- **Aim**
Print the lines in the records below verbatim, all of them, with no changes.

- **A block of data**
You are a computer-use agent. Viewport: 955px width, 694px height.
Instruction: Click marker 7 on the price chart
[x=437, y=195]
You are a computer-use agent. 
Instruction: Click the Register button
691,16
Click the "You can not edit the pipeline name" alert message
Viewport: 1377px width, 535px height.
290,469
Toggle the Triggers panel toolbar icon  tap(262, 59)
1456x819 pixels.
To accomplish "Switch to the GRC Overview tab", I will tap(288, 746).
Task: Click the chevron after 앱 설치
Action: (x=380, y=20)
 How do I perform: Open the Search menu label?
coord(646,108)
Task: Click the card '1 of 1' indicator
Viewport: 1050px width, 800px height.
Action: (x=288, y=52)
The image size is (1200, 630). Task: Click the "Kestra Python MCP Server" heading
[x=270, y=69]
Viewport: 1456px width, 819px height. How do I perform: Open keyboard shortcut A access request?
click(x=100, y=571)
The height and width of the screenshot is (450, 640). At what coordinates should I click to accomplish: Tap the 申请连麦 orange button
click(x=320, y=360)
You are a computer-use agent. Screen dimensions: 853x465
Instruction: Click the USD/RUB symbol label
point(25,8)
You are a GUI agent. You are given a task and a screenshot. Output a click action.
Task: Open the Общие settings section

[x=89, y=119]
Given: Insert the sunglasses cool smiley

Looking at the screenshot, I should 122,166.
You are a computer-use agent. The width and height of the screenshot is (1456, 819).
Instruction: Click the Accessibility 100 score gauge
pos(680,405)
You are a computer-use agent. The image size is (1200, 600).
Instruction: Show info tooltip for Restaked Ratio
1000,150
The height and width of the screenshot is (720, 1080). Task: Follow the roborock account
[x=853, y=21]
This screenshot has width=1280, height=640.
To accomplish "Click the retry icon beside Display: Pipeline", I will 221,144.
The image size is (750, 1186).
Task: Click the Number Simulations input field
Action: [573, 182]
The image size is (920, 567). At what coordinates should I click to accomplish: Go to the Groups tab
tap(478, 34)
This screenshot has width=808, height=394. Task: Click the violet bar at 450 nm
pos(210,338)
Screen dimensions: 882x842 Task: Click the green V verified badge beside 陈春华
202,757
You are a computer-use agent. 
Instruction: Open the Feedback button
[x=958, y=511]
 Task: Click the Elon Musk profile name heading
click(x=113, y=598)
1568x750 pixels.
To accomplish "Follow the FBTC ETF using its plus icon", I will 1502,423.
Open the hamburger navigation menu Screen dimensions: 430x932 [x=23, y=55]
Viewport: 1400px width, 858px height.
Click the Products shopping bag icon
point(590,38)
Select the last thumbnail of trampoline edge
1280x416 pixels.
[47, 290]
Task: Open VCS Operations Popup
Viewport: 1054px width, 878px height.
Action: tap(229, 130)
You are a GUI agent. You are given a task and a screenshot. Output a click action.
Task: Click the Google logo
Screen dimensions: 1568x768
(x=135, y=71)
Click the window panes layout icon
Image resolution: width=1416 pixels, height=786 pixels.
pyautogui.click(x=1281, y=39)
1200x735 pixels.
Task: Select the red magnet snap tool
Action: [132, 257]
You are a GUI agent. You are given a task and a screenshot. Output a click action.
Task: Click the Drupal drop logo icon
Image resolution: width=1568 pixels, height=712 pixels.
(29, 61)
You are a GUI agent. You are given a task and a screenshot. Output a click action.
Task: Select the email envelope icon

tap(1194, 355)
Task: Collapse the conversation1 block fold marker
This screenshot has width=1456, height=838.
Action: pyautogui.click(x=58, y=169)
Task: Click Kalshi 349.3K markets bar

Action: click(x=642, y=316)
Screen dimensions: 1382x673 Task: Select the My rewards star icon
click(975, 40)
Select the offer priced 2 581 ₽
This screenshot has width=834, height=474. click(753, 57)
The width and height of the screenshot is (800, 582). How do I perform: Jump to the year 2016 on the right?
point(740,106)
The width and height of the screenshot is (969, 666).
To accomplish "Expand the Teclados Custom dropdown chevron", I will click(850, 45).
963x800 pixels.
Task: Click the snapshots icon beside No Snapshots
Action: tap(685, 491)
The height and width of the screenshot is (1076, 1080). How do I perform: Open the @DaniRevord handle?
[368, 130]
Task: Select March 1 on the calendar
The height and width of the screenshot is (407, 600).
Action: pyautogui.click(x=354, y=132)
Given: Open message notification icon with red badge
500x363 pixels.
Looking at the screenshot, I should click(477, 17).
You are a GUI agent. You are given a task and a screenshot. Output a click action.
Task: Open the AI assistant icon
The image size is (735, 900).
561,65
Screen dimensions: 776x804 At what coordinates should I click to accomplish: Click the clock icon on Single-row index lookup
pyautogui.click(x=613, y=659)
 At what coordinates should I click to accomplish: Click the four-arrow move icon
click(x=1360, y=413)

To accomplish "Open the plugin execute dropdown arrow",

- **Complete output**
You are a computer-use agent. Viewport: 955px width, 694px height.
Instruction: Click marker 7 on the price chart
[x=437, y=195]
You are a computer-use agent. 
Instruction: Click the Register button
691,16
Click the "You can not edit the pipeline name" alert message
Viewport: 1377px width, 535px height.
290,469
Toggle the Triggers panel toolbar icon  tap(262, 59)
1456x819 pixels.
To accomplish "Switch to the GRC Overview tab", I will tap(288, 746).
Task: Click the chevron after 앱 설치
Action: (x=380, y=20)
 How do I perform: Open the Search menu label?
coord(646,108)
Task: Click the card '1 of 1' indicator
Viewport: 1050px width, 800px height.
Action: (x=288, y=52)
The image size is (1200, 630). Task: Click the "Kestra Python MCP Server" heading
[x=270, y=69]
Viewport: 1456px width, 819px height. How do I perform: Open keyboard shortcut A access request?
click(x=100, y=571)
The height and width of the screenshot is (450, 640). At what coordinates should I click to accomplish: Tap the 申请连麦 orange button
click(x=320, y=360)
You are a computer-use agent. Screen dimensions: 853x465
Instruction: Click the USD/RUB symbol label
point(25,8)
You are a GUI agent. You are given a task and a screenshot. Output a click action.
Task: Open the Общие settings section

[x=89, y=119]
Given: Insert the sunglasses cool smiley

Looking at the screenshot, I should 122,166.
You are a computer-use agent. The width and height of the screenshot is (1456, 819).
Instruction: Click the Accessibility 100 score gauge
pos(680,405)
You are a computer-use agent. The image size is (1200, 600).
Instruction: Show info tooltip for Restaked Ratio
1000,150
The height and width of the screenshot is (720, 1080). Task: Follow the roborock account
[x=853, y=21]
This screenshot has width=1280, height=640.
To accomplish "Click the retry icon beside Display: Pipeline", I will 221,144.
The image size is (750, 1186).
Task: Click the Number Simulations input field
Action: [573, 182]
The image size is (920, 567). At what coordinates should I click to accomplish: Go to the Groups tab
tap(478, 34)
This screenshot has width=808, height=394. Task: Click the violet bar at 450 nm
pos(210,338)
Screen dimensions: 882x842 Task: Click the green V verified badge beside 陈春华
202,757
You are a computer-use agent. 
Instruction: Open the Feedback button
[x=958, y=511]
 Task: Click the Elon Musk profile name heading
click(x=113, y=598)
1568x750 pixels.
To accomplish "Follow the FBTC ETF using its plus icon", I will 1502,423.
Open the hamburger navigation menu Screen dimensions: 430x932 [x=23, y=55]
Viewport: 1400px width, 858px height.
Click the Products shopping bag icon
point(590,38)
Select the last thumbnail of trampoline edge
1280x416 pixels.
[47, 290]
Task: Open VCS Operations Popup
Viewport: 1054px width, 878px height.
Action: tap(229, 130)
You are a GUI agent. You are given a task and a screenshot. Output a click action.
Task: Click the Google logo
Screen dimensions: 1568x768
(x=135, y=71)
Click the window panes layout icon
Image resolution: width=1416 pixels, height=786 pixels.
pyautogui.click(x=1281, y=39)
1200x735 pixels.
Task: Select the red magnet snap tool
Action: [132, 257]
You are a GUI agent. You are given a task and a screenshot. Output a click action.
Task: Click the Drupal drop logo icon
Image resolution: width=1568 pixels, height=712 pixels.
(29, 61)
You are a GUI agent. You are given a task and a screenshot. Output a click action.
Task: Select the email envelope icon

tap(1194, 355)
Task: Collapse the conversation1 block fold marker
This screenshot has width=1456, height=838.
Action: pyautogui.click(x=58, y=169)
Task: Click Kalshi 349.3K markets bar

Action: click(x=642, y=316)
Screen dimensions: 1382x673 Task: Select the My rewards star icon
click(975, 40)
Select the offer priced 2 581 ₽
This screenshot has width=834, height=474. click(753, 57)
The width and height of the screenshot is (800, 582). How do I perform: Jump to the year 2016 on the right?
point(740,106)
The width and height of the screenshot is (969, 666).
To accomplish "Expand the Teclados Custom dropdown chevron", I will click(850, 45).
963x800 pixels.
Task: Click the snapshots icon beside No Snapshots
Action: tap(685, 491)
The height and width of the screenshot is (1076, 1080). How do I perform: Open the @DaniRevord handle?
[368, 130]
Task: Select March 1 on the calendar
The height and width of the screenshot is (407, 600).
Action: pyautogui.click(x=354, y=132)
Given: Open message notification icon with red badge
500x363 pixels.
Looking at the screenshot, I should click(477, 17).
You are a GUI agent. You are given a task and a screenshot. Output a click action.
Task: Open the AI assistant icon
The image size is (735, 900).
561,65
Screen dimensions: 776x804 At what coordinates should I click to accomplish: Click the clock icon on Single-row index lookup
pyautogui.click(x=613, y=659)
 At what coordinates should I click to accomplish: Click the four-arrow move icon
click(x=1360, y=413)

To accomplish "Open the plugin execute dropdown arrow",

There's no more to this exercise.